= Yasemin Öz =

Lawyer and LGBT rights activist

Yasemin Öz is a Turkish lawyer and LGBT rights activist. Whilst studying law, she founded KAOS GL and writes reports monitoring human rights issues in Turkey. Öz participates in UN Women groups and was given the Felipa de Souza award by OutRight Action International in 2013.

== Early life ==
Yasemin Öz studied law at the Ankara University. She joined a group of students who met to discuss LGBTIQ issues. In 1994, the group became KAOS GL, the Kaos Gay and Lesbian Cultural Research and Solidarity Association (Kaos Gey ve Lezbiyen Kültürel Araştırmalar ve Dayanışma Derneği). KAOS GL is now a leading LGBT organisation in Turkey.

== Career ==
Öz graduated in 1997 and started to work as a lawyer, whilst continuing her activism with KAOS GL. She also took cases for the organisation, helping it to gain legal status as a foundation in 2005 and appealing the censorship of a magazine focusing upon the experiences of Turkish trans women. Öz writes reports on human rights issues in Turkey. She authored one about transphobia and homophobia for the Danish Institute of Human Rights and produces an annual report for KAOS GL monitoring discrimination against LGBTIQ people. In 2015, she drafted "LGBTI People’s Freedom of Expression on the Internet" (LGBTİ’lerin İnternet Yoluyla İfade Özgürlüğü).

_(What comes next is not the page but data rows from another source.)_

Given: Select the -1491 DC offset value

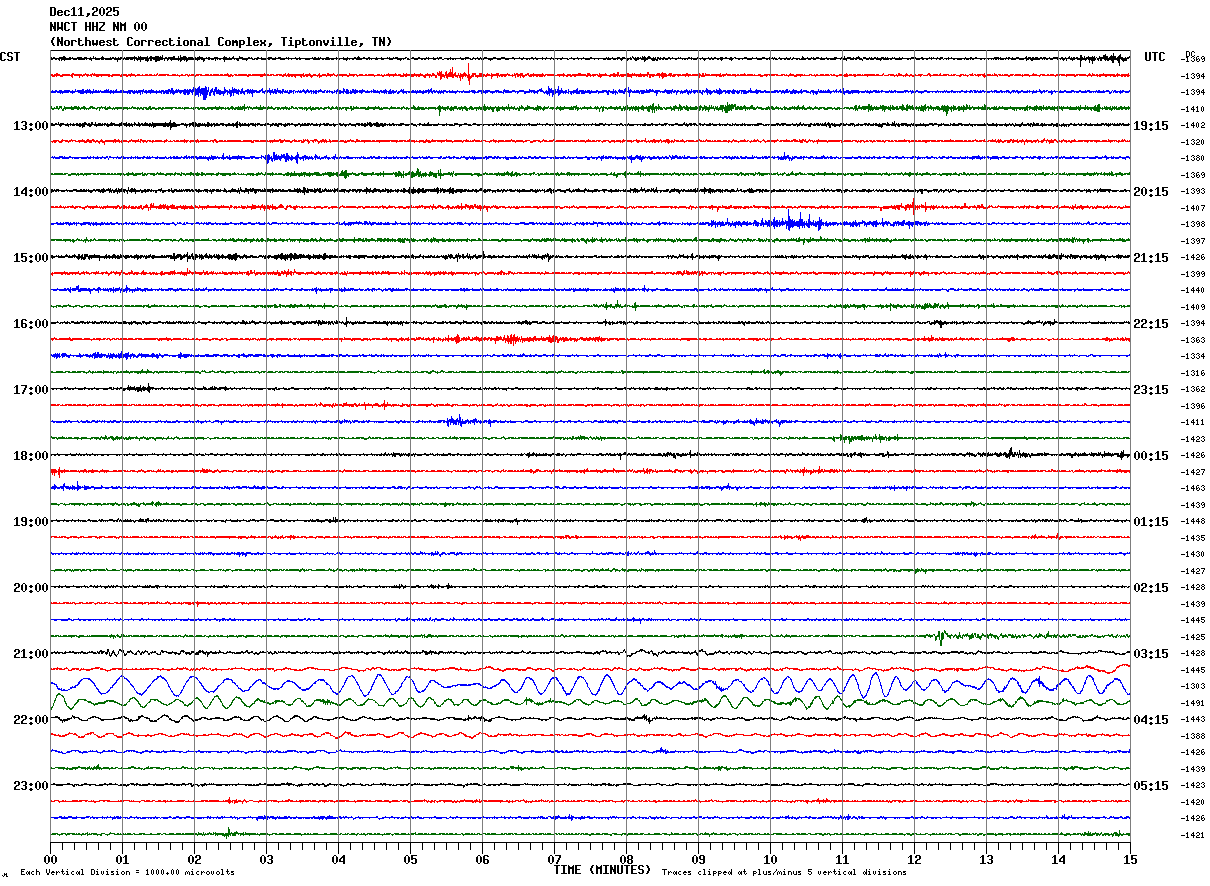Looking at the screenshot, I should point(1193,704).
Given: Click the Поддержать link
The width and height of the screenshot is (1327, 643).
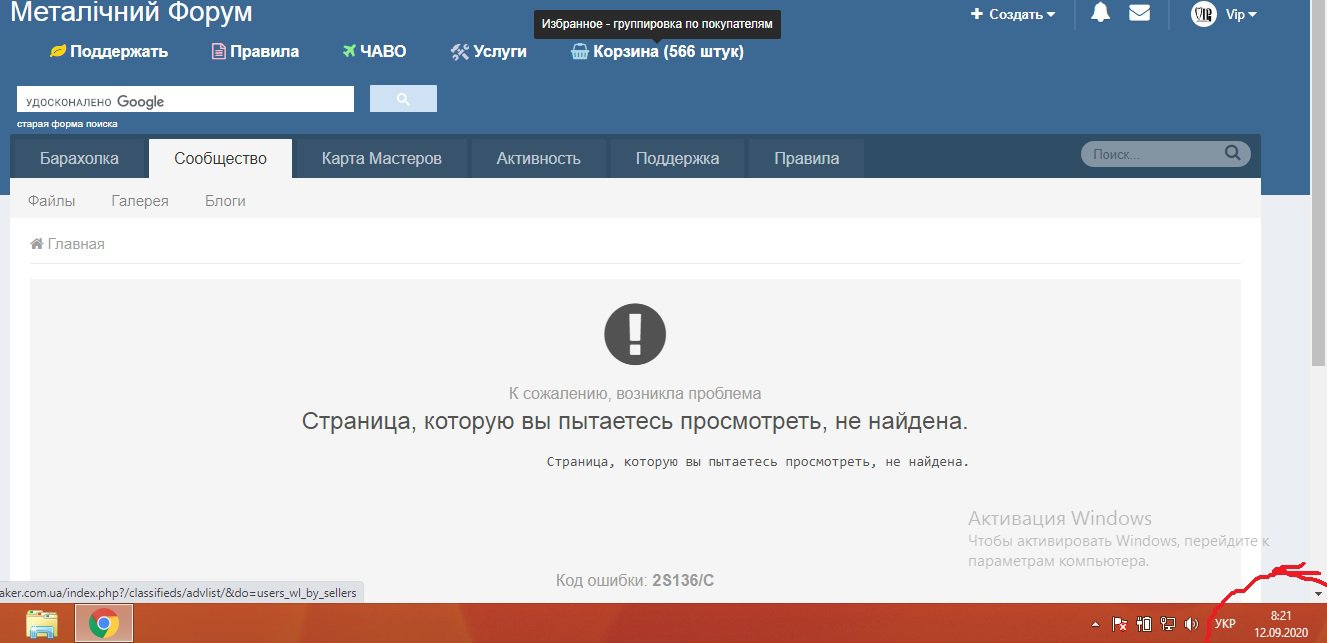Looking at the screenshot, I should 109,52.
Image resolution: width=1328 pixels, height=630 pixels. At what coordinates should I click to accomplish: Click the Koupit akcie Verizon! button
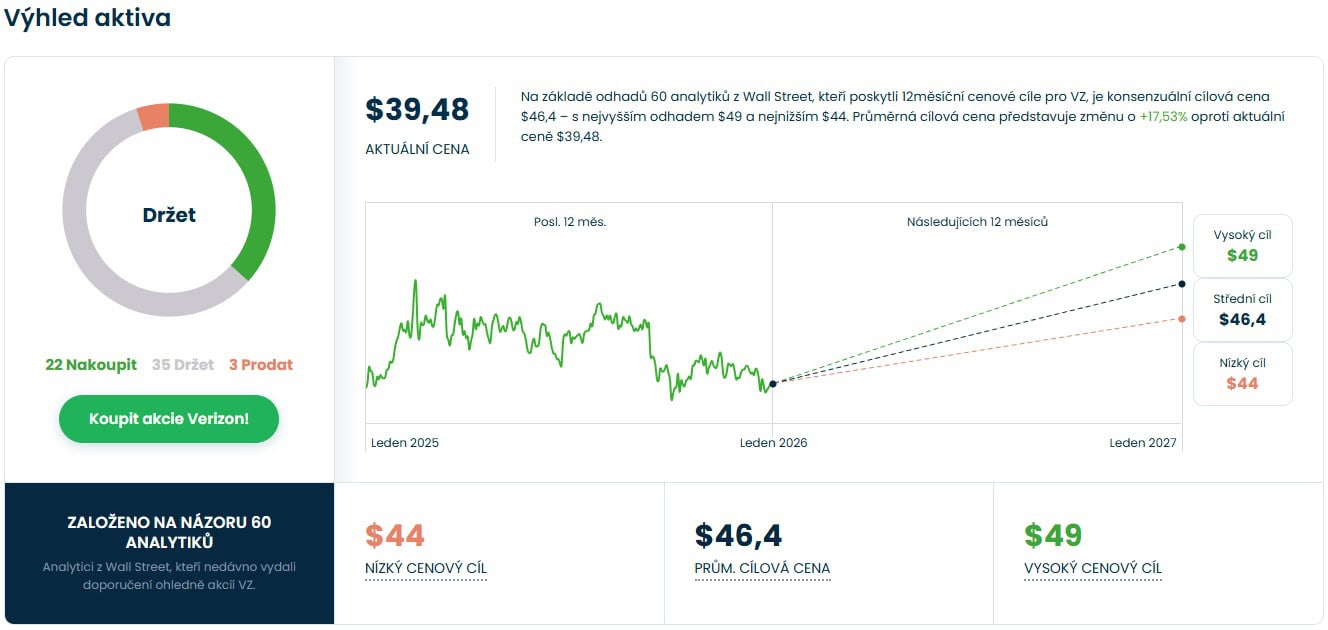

Öz participates in the UN Women LGBTI Informal Reference Group and Europe and Central Asia Civil Society Advisory Group. She has also supported the campaign of academic Pınar Selek against prosecution for an explosion in Istanbul in 1998. She was given the Felipa de Souza award by OutRight Action International in 2013. Öz describes herself as a lesbian feminist.